▶ [EXERCISE DIRECTIONS]: Repeat the data in full. No line may differ from the original.
[RECORDS TO PROCESS Boundary: Start]
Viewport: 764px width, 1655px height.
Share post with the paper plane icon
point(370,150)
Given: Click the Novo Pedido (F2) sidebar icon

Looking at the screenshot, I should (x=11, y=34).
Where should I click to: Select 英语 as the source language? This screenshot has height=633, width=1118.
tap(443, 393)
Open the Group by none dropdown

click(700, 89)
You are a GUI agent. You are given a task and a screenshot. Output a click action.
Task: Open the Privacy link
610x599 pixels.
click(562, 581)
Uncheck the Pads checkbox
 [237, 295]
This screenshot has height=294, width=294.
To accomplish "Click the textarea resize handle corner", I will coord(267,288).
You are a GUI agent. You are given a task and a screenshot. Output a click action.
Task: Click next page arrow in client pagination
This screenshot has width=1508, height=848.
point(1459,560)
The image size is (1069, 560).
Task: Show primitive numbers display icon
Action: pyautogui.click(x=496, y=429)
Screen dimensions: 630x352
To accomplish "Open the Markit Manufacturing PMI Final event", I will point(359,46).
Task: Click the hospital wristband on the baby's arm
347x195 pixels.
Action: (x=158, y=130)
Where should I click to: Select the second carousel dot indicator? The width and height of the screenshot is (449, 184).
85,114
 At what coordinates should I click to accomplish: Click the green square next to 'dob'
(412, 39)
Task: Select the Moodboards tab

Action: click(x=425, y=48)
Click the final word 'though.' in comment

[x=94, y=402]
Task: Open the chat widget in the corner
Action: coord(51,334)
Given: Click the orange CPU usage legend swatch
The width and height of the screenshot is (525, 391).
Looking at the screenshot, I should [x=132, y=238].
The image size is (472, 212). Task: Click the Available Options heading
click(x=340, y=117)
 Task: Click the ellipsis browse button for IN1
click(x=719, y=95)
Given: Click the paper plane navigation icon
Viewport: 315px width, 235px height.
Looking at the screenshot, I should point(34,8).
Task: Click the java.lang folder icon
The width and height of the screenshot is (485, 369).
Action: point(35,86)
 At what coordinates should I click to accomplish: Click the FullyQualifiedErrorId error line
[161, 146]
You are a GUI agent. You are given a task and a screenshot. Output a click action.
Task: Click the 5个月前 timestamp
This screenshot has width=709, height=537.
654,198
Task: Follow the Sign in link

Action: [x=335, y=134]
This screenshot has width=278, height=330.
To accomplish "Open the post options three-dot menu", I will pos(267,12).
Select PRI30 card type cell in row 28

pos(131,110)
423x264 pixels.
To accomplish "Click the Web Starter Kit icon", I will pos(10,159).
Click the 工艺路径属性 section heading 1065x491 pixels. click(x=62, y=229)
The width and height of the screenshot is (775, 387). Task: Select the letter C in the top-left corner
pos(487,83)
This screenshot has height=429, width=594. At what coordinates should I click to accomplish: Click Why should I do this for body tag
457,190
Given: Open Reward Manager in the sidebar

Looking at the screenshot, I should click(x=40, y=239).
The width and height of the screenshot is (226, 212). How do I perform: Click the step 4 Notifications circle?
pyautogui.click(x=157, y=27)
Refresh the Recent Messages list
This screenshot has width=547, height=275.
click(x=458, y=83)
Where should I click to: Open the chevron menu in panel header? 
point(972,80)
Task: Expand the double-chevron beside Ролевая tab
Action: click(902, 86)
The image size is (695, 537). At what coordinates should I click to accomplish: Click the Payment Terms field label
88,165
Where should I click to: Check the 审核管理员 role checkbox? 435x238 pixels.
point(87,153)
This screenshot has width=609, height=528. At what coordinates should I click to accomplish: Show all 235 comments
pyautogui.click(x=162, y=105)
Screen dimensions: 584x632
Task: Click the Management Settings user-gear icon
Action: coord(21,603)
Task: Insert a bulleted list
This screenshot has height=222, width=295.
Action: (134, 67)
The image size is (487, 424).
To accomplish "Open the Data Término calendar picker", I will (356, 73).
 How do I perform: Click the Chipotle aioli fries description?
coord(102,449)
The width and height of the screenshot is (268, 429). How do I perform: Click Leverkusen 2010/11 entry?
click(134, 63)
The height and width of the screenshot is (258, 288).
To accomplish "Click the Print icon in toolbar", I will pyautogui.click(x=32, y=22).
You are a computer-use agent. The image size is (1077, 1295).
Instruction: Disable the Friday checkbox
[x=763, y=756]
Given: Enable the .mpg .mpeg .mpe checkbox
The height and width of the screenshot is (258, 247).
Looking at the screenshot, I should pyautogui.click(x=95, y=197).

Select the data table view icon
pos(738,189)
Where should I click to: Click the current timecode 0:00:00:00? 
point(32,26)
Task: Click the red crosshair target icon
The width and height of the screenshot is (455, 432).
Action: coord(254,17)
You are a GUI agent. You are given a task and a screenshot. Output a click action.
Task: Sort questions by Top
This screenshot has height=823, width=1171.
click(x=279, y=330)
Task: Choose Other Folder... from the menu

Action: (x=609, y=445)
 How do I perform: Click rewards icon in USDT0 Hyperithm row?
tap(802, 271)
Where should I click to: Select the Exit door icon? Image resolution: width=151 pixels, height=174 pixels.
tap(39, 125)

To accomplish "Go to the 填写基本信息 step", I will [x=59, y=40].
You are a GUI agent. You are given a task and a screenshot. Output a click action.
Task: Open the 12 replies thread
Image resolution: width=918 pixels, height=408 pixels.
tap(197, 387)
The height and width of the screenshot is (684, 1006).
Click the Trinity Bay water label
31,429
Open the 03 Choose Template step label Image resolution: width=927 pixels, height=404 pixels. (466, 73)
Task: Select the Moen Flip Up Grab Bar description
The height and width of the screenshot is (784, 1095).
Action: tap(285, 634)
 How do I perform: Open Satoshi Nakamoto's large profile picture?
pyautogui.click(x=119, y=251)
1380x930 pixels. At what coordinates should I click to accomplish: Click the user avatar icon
[RECORDS TO PROCESS Boundary: End]
▶ [SOLUTION TO THIS TASK]:
Viewport: 764px width, 1655px height.
Share post with the paper plane icon
point(370,150)
Given: Click the Novo Pedido (F2) sidebar icon

Looking at the screenshot, I should (x=11, y=34).
Where should I click to: Select 英语 as the source language? This screenshot has height=633, width=1118.
tap(443, 393)
Open the Group by none dropdown

click(700, 89)
You are a GUI agent. You are given a task and a screenshot. Output a click action.
Task: Open the Privacy link
610x599 pixels.
click(562, 581)
Uncheck the Pads checkbox
 [237, 295]
This screenshot has height=294, width=294.
To accomplish "Click the textarea resize handle corner", I will coord(267,288).
You are a GUI agent. You are given a task and a screenshot. Output a click action.
Task: Click next page arrow in client pagination
This screenshot has width=1508, height=848.
point(1459,560)
The image size is (1069, 560).
Task: Show primitive numbers display icon
Action: pyautogui.click(x=496, y=429)
Screen dimensions: 630x352
To accomplish "Open the Markit Manufacturing PMI Final event", I will point(359,46).
Task: Click the hospital wristband on the baby's arm
347x195 pixels.
Action: (x=158, y=130)
Where should I click to: Select the second carousel dot indicator? The width and height of the screenshot is (449, 184).
85,114
 At what coordinates should I click to accomplish: Click the green square next to 'dob'
(412, 39)
Task: Select the Moodboards tab

Action: click(x=425, y=48)
Click the final word 'though.' in comment

[x=94, y=402]
Task: Open the chat widget in the corner
Action: coord(51,334)
Given: Click the orange CPU usage legend swatch
The width and height of the screenshot is (525, 391).
Looking at the screenshot, I should [x=132, y=238].
The image size is (472, 212). Task: Click the Available Options heading
click(x=340, y=117)
 Task: Click the ellipsis browse button for IN1
click(x=719, y=95)
Given: Click the paper plane navigation icon
Viewport: 315px width, 235px height.
Looking at the screenshot, I should point(34,8).
Task: Click the java.lang folder icon
The width and height of the screenshot is (485, 369).
Action: point(35,86)
 At what coordinates should I click to accomplish: Click the FullyQualifiedErrorId error line
[161, 146]
You are a GUI agent. You are given a task and a screenshot. Output a click action.
Task: Click the 5个月前 timestamp
This screenshot has width=709, height=537.
654,198
Task: Follow the Sign in link

Action: [x=335, y=134]
This screenshot has width=278, height=330.
To accomplish "Open the post options three-dot menu", I will pos(267,12).
Select PRI30 card type cell in row 28

pos(131,110)
423x264 pixels.
To accomplish "Click the Web Starter Kit icon", I will pos(10,159).
Click the 工艺路径属性 section heading 1065x491 pixels. click(x=62, y=229)
The width and height of the screenshot is (775, 387). Task: Select the letter C in the top-left corner
pos(487,83)
This screenshot has height=429, width=594. At what coordinates should I click to accomplish: Click Why should I do this for body tag
457,190
Given: Open Reward Manager in the sidebar

Looking at the screenshot, I should click(x=40, y=239).
The width and height of the screenshot is (226, 212). How do I perform: Click the step 4 Notifications circle?
pyautogui.click(x=157, y=27)
Refresh the Recent Messages list
This screenshot has width=547, height=275.
click(x=458, y=83)
Where should I click to: Open the chevron menu in panel header? 
point(972,80)
Task: Expand the double-chevron beside Ролевая tab
Action: click(902, 86)
The image size is (695, 537). At what coordinates should I click to accomplish: Click the Payment Terms field label
88,165
Where should I click to: Check the 审核管理员 role checkbox? 435x238 pixels.
point(87,153)
This screenshot has width=609, height=528. At what coordinates should I click to accomplish: Show all 235 comments
pyautogui.click(x=162, y=105)
Screen dimensions: 584x632
Task: Click the Management Settings user-gear icon
Action: coord(21,603)
Task: Insert a bulleted list
This screenshot has height=222, width=295.
Action: (134, 67)
The image size is (487, 424).
To accomplish "Open the Data Término calendar picker", I will (356, 73).
 How do I perform: Click the Chipotle aioli fries description?
coord(102,449)
The width and height of the screenshot is (268, 429). How do I perform: Click Leverkusen 2010/11 entry?
click(134, 63)
The height and width of the screenshot is (258, 288).
To accomplish "Click the Print icon in toolbar", I will pyautogui.click(x=32, y=22).
You are a computer-use agent. The image size is (1077, 1295).
Instruction: Disable the Friday checkbox
[x=763, y=756]
Given: Enable the .mpg .mpeg .mpe checkbox
The height and width of the screenshot is (258, 247).
Looking at the screenshot, I should pyautogui.click(x=95, y=197).

Select the data table view icon
pos(738,189)
Where should I click to: Click the current timecode 0:00:00:00? 
point(32,26)
Task: Click the red crosshair target icon
The width and height of the screenshot is (455, 432).
Action: coord(254,17)
You are a GUI agent. You are given a task and a screenshot. Output a click action.
Task: Sort questions by Top
This screenshot has height=823, width=1171.
click(x=279, y=330)
Task: Choose Other Folder... from the menu

Action: (x=609, y=445)
 How do I perform: Click rewards icon in USDT0 Hyperithm row?
tap(802, 271)
Where should I click to: Select the Exit door icon? Image resolution: width=151 pixels, height=174 pixels.
tap(39, 125)

To accomplish "Go to the 填写基本信息 step", I will [x=59, y=40].
You are a GUI agent. You are given a task and a screenshot. Output a click action.
Task: Open the 12 replies thread
Image resolution: width=918 pixels, height=408 pixels.
tap(197, 387)
The height and width of the screenshot is (684, 1006).
Click the Trinity Bay water label
31,429
Open the 03 Choose Template step label Image resolution: width=927 pixels, height=404 pixels. (466, 73)
Task: Select the Moen Flip Up Grab Bar description
The height and width of the screenshot is (784, 1095).
Action: tap(285, 634)
 How do I perform: Open Satoshi Nakamoto's large profile picture?
pyautogui.click(x=119, y=251)
1380x930 pixels. At what coordinates should I click to accomplish: Click the user avatar icon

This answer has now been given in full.